There’s still a lot to learn about how animals use these types of structures, and how much they help. In Banff, researchers have spent decades trying to compile credible data, including by scrutinizing surveillance footage and analyzing DNA from bears on either side of the highway. In London, researchers have been setting up cameras in local parks, says Chris Carbone, a senior research fellow in biodiversity and macroecology at the Zoological Society of London. This work is still in the early stages. “We hope to get an understanding of the population sizes of hedgehogs in the main London strongholds,” Carbone says, “but first we need to determine where these are.” Researchers are clued in to hot spots by “word of mouth and local experts like Michel [Birkenwald],” Carbone says.

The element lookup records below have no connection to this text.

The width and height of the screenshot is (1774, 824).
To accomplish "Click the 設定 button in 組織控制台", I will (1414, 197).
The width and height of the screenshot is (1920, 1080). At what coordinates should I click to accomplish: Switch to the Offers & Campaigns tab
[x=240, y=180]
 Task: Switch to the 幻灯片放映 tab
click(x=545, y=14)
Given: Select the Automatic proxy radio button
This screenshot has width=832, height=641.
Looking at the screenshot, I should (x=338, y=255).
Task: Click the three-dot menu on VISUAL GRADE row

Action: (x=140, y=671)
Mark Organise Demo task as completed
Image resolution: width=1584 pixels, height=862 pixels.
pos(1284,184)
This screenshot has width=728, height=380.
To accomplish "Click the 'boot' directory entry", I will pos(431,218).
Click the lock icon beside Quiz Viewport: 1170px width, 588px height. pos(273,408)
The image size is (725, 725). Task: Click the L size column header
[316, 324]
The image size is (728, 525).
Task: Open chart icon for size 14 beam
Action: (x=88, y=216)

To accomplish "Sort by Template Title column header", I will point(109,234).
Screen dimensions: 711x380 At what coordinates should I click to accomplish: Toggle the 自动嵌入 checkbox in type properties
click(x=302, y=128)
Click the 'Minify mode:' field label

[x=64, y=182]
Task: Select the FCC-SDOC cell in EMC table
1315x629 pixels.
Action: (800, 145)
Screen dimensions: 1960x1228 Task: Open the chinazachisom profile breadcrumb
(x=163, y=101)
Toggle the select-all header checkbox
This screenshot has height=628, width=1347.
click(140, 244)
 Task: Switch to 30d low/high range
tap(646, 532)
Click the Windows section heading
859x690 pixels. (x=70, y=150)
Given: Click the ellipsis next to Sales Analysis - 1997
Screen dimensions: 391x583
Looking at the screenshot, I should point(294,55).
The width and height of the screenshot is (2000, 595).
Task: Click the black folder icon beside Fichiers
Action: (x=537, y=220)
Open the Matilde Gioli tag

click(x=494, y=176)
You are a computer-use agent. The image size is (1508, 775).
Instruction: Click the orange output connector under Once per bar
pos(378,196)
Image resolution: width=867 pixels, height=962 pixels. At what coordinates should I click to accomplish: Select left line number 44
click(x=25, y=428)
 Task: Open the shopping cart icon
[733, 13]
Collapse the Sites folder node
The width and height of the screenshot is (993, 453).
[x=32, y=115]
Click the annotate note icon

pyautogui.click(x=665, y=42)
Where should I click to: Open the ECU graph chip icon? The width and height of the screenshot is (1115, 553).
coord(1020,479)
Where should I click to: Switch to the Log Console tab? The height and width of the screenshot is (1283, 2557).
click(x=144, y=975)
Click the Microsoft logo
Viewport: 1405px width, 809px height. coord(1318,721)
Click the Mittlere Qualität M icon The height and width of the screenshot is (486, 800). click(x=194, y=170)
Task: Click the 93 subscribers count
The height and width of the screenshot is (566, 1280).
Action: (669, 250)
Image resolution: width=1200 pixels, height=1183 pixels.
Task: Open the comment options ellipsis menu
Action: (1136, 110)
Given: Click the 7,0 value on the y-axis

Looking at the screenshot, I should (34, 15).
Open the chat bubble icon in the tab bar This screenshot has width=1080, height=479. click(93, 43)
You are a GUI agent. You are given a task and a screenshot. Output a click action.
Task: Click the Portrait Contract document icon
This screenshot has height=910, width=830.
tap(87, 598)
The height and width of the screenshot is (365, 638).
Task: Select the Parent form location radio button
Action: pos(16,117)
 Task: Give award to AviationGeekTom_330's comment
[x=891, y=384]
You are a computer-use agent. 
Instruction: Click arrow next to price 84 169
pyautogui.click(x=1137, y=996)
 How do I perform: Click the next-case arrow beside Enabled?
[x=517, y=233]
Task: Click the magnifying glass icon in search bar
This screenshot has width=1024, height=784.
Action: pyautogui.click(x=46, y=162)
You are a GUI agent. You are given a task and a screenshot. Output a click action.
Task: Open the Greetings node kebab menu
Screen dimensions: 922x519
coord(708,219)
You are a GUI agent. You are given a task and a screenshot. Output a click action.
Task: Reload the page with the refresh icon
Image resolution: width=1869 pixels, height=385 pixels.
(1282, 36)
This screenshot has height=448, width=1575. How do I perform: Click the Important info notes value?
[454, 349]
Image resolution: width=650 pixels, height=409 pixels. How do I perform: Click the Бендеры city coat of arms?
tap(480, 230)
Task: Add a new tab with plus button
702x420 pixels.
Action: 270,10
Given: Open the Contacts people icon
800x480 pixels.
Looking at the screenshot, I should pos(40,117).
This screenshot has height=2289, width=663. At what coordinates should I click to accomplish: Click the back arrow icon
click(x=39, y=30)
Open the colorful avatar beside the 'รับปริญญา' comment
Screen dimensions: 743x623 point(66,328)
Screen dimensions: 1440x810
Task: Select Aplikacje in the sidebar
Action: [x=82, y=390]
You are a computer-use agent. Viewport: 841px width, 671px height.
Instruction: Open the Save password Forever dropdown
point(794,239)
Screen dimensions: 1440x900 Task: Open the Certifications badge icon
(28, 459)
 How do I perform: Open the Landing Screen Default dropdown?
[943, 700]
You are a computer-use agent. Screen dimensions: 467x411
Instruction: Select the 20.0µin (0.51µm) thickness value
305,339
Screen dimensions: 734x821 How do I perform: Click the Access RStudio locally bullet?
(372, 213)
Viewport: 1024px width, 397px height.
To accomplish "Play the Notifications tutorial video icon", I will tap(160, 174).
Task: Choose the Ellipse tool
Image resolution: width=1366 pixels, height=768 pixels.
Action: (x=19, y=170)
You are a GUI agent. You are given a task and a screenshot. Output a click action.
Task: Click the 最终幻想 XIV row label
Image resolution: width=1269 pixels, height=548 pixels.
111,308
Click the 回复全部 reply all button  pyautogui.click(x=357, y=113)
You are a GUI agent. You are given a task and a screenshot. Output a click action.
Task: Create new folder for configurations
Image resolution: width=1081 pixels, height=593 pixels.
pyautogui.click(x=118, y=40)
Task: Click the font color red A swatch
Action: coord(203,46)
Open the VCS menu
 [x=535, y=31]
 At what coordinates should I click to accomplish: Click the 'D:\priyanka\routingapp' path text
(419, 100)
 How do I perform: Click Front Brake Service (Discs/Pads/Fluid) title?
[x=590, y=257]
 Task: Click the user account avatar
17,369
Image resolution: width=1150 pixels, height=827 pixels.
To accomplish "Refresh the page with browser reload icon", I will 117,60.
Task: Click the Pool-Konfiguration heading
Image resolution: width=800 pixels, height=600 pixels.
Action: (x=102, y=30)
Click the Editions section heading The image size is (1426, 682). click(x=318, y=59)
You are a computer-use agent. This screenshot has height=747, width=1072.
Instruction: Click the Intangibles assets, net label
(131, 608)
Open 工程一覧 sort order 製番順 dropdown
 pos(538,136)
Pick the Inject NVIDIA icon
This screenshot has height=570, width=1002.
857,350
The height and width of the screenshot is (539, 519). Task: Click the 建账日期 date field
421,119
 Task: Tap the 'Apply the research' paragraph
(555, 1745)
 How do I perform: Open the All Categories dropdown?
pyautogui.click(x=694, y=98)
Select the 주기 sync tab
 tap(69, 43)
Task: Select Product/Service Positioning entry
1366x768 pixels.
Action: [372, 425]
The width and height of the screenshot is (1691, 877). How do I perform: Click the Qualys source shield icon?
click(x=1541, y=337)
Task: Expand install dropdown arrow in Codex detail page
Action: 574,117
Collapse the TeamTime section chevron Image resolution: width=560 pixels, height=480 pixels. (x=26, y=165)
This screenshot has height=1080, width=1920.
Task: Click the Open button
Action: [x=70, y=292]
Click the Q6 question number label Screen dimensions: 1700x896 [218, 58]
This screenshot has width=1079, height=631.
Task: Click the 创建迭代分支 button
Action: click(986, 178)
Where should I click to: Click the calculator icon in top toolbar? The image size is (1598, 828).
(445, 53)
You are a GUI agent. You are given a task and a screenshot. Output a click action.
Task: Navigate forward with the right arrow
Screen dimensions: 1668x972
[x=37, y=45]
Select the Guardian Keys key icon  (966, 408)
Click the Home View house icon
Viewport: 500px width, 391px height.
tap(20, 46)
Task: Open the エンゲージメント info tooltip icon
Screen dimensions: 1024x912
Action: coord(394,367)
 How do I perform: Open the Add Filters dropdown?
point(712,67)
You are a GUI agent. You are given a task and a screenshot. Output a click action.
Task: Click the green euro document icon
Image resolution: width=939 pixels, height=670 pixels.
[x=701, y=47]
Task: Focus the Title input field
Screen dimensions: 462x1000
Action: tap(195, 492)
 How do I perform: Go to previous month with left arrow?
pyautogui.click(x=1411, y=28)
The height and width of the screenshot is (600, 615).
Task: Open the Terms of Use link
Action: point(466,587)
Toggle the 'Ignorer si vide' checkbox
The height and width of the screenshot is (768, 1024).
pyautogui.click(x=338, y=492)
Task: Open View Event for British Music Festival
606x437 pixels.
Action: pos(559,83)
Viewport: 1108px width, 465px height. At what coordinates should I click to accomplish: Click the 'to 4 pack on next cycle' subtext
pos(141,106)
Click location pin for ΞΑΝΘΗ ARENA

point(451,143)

Next, researchers will investigate whether other animal infrastructure projects, such as amphibian tunnels or bridges for dormice, have appeal across species. They’ll also document the features of roads that see the highest number of animal collisions, and then explore traffic-calming measures such as better signage and lower speed limits. Researchers at the University of Reading are currently analyzing thousands of data points gathered from a Hedgehog Street census that tried to gauge whether the creatures were nesting in homemade or store-bought homes, called “hibernacula,” that people had set out for them.
Meanwhile, Wilson is sensitive to the need to stabilize or boost hedgehog populations without making them totally dependent on humans. Hedgehogs are a “fanatically followed” lot, Wilson says: It’s not entirely uncommon for well-intentioned people to nurse them in rabbit hutches, or want to put a warm, dry, roof over their heads. Have a look at those sparkling eyes and cute little snout, and it’s not hard to understand why. “Some people are dedicated to the bone,” Wilson says, and those caregivers sometimes worry that “they couldn’t maybe even go on holiday without the risk of their hedgehog starving to death in the garden.” Wilson says it’s important to remind enthusiasts that hedgehogs are still capable wild animals, and any efforts to help them should be supplementary—not the animal’s main source of sustenance. Oh, and be sure to close up the backyard snack bar during hibernation season.
In any urban environment, boundaries between the built and natural worlds are smudged, if not entirely collapsed. Our ecosystems overlap in ways we don’t yet totally understand. To hear Wilson and Birkenwald tell it, at least, the best path forward is to tunnel through.